━━ DATA SHOWN ━━

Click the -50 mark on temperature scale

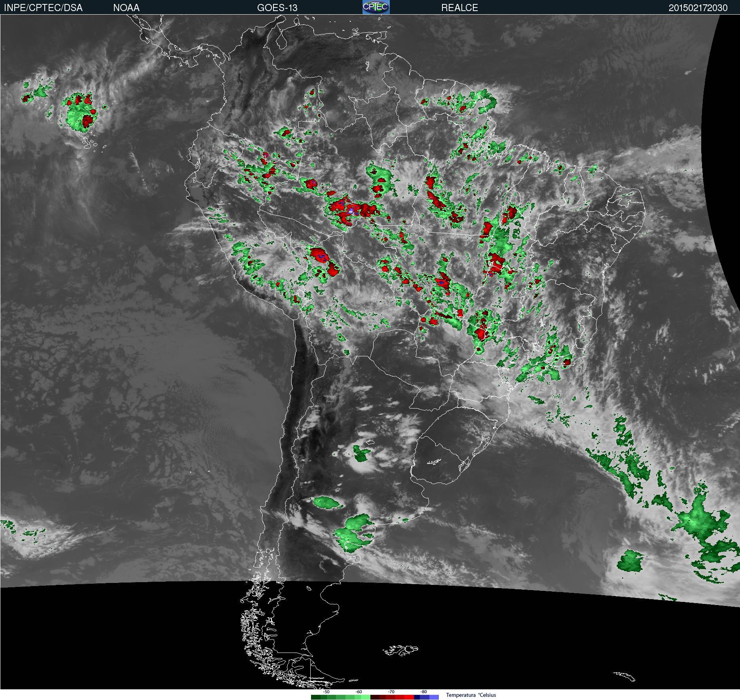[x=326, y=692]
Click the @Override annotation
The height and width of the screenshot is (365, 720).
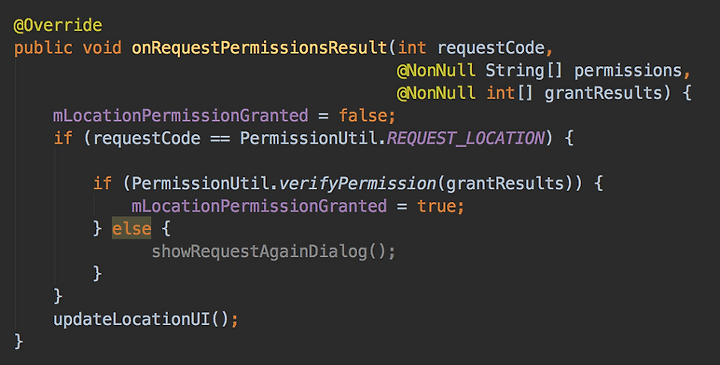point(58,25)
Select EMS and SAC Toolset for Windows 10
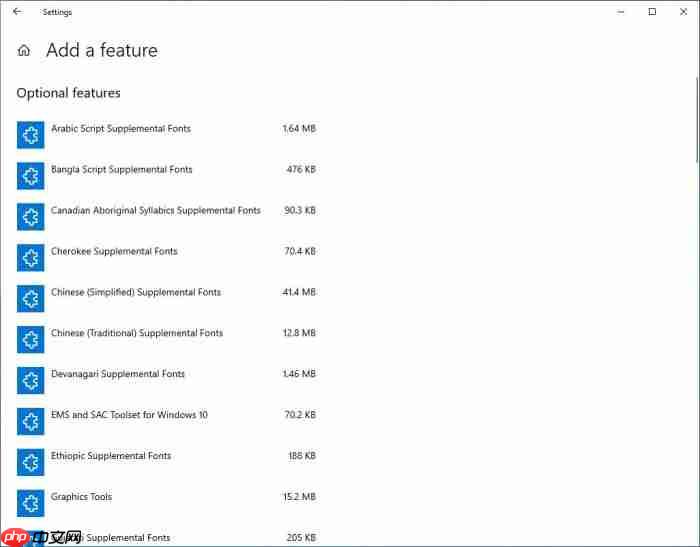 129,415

━━━
━━ DATA SHOWN ━━

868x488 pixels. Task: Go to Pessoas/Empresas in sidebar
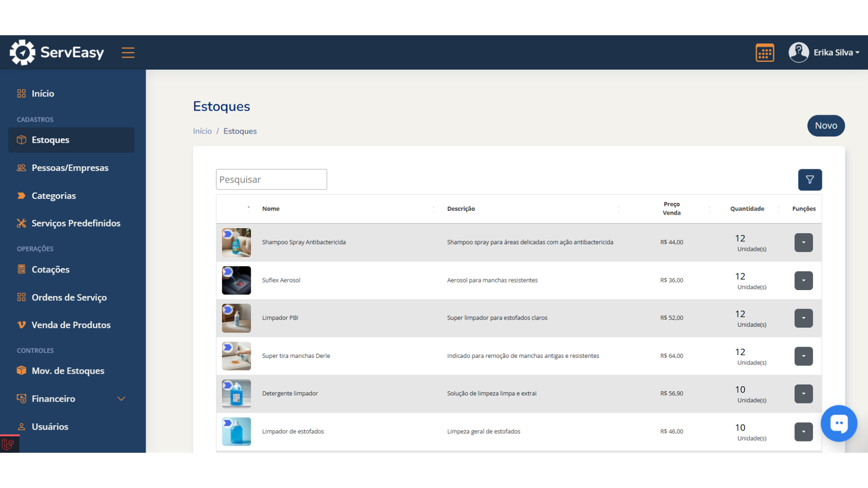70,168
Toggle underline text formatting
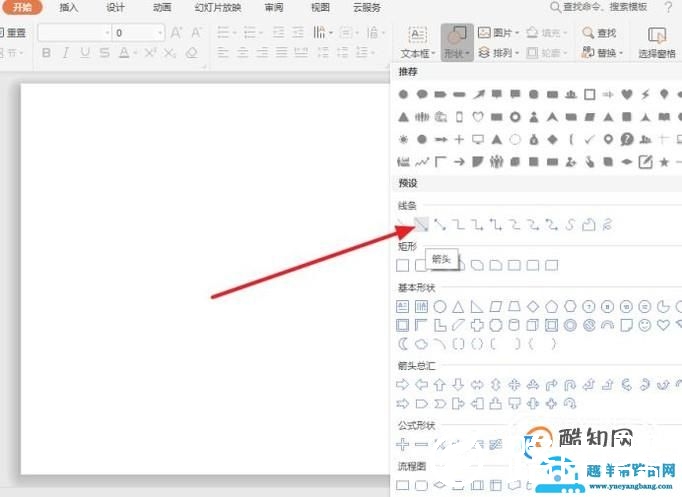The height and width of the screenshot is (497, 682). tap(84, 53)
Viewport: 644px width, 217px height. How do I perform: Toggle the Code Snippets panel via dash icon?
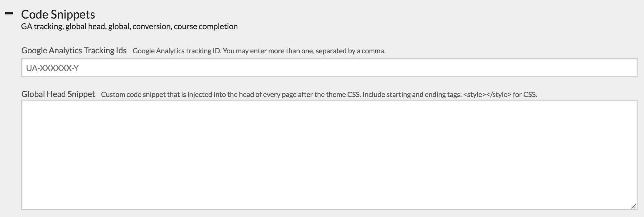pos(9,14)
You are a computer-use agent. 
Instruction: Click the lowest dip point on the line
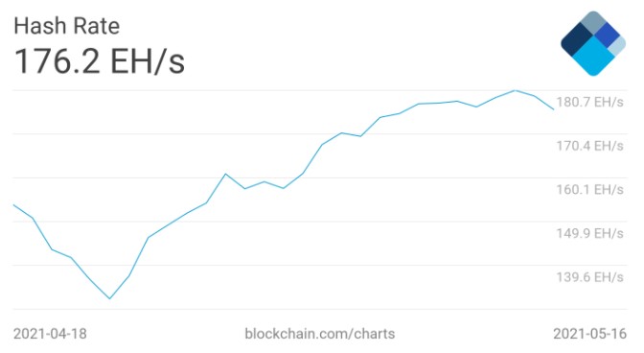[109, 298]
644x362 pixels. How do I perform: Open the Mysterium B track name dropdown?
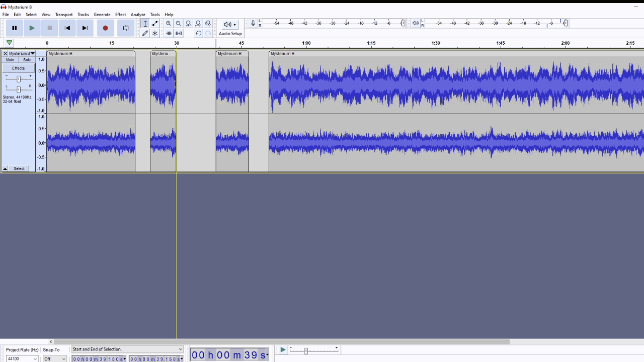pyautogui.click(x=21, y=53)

━━━

## EXERCISE OBJECTIVE
Output exactly those lines of the data above that run from the line with "Toggle underline text formatting" up to and including the line with "You are a computer-use agent.". No pictures go in.

## RESPONSE FOR THIS EXERCISE
Toggle underline text formatting
The height and width of the screenshot is (497, 682). tap(84, 53)
Viewport: 644px width, 217px height. How do I perform: Toggle the Code Snippets panel via dash icon?
pos(9,14)
You are a computer-use agent. 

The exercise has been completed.